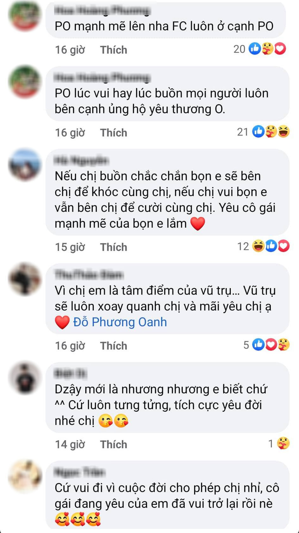
Task: Click Thích under the 'tâm điểm của vũ trụ' comment
Action: pyautogui.click(x=114, y=346)
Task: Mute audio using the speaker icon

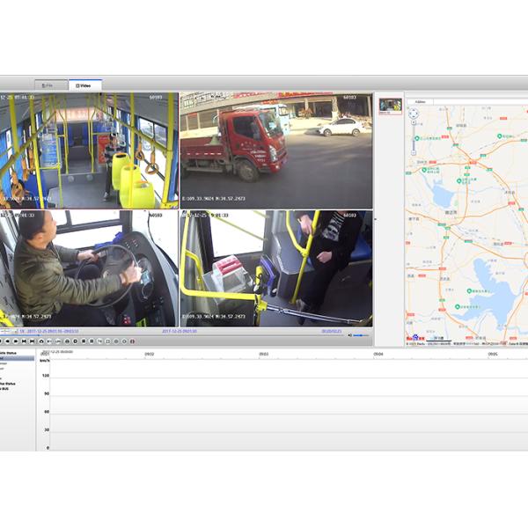Action: coord(350,335)
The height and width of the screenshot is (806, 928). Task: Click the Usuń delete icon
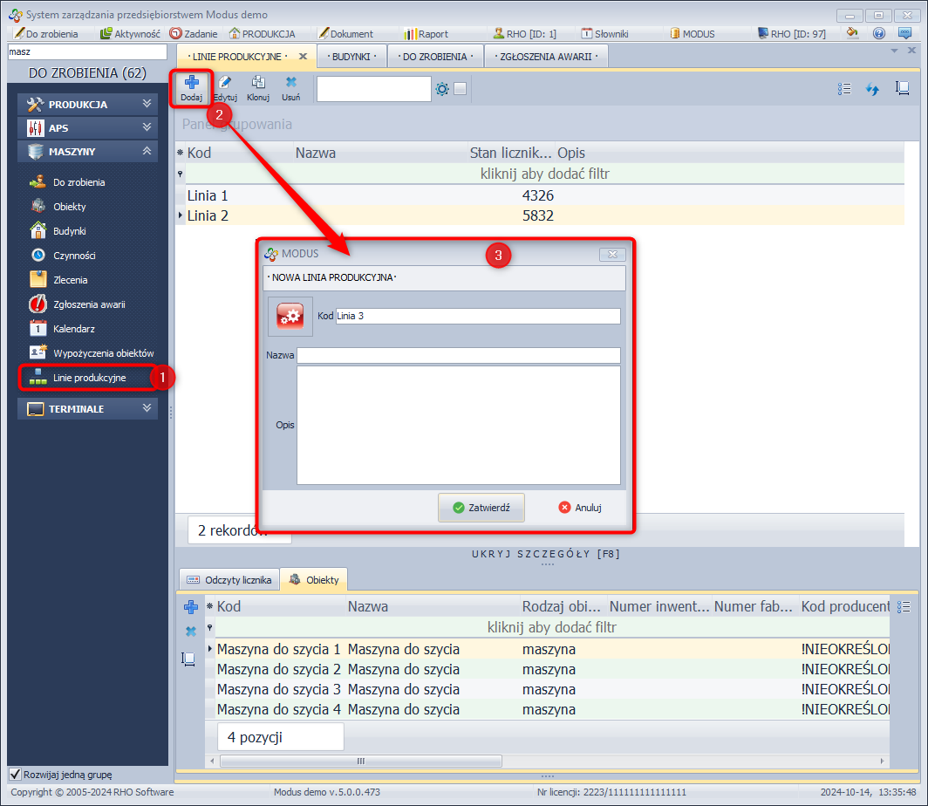(290, 84)
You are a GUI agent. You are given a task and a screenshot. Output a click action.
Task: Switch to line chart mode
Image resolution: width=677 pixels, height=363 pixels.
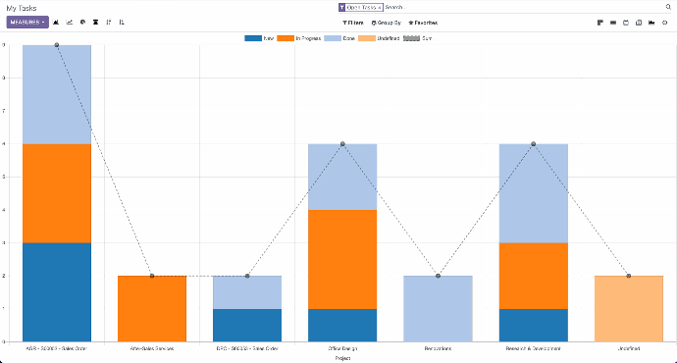(x=69, y=23)
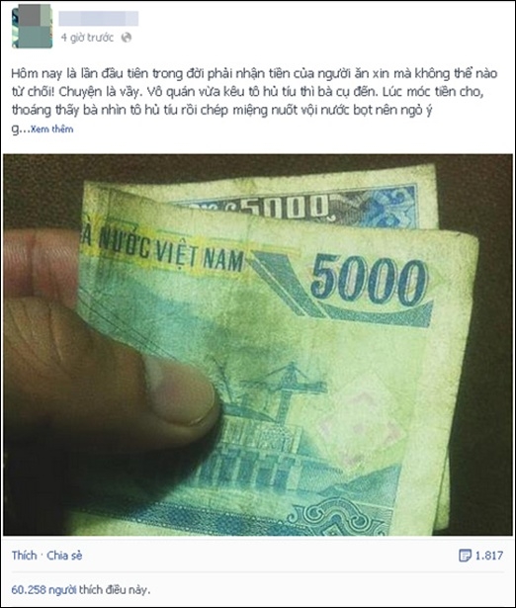Image resolution: width=516 pixels, height=608 pixels.
Task: Click the '4 giờ trước' timestamp
Action: click(x=87, y=38)
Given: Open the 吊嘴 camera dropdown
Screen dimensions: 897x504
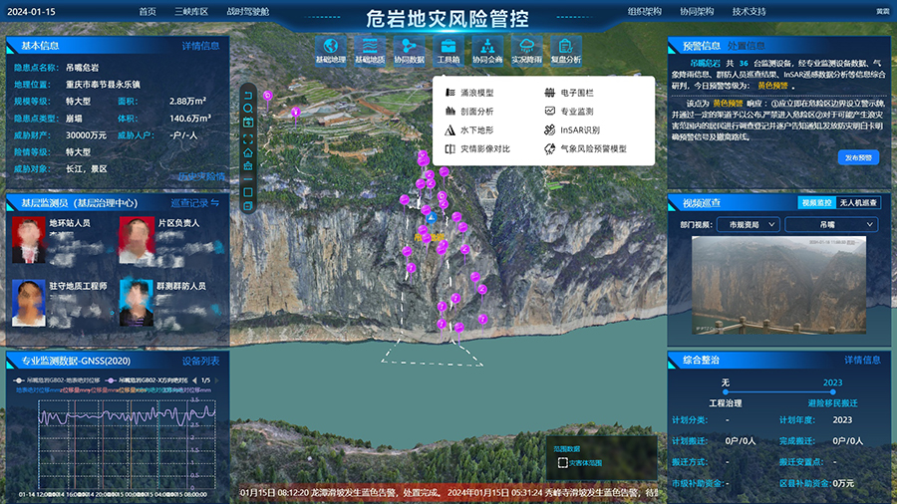Looking at the screenshot, I should (829, 225).
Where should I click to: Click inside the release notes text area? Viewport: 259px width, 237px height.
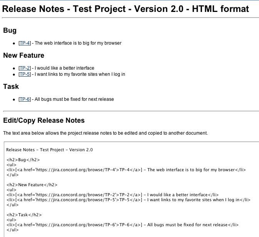(131, 189)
*-*-*
Task requirements » Taking the material above, give again exactly the lines from the one holding "The height and" through the one holding "Given: Open the 吊嘴 camera dropdown", with both ends and without pictures.

Written solution »
The height and width of the screenshot is (806, 928). Task: Click the Usuń delete icon
(290, 84)
You are a GUI agent. You are given a task and a screenshot. Output a click action.
Task: Switch to line chart mode
Image resolution: width=677 pixels, height=363 pixels.
(x=69, y=23)
Image resolution: width=516 pixels, height=608 pixels.
Task: Click the '4 giờ trước' timestamp
Action: click(x=87, y=38)
Given: Open the 吊嘴 camera dropdown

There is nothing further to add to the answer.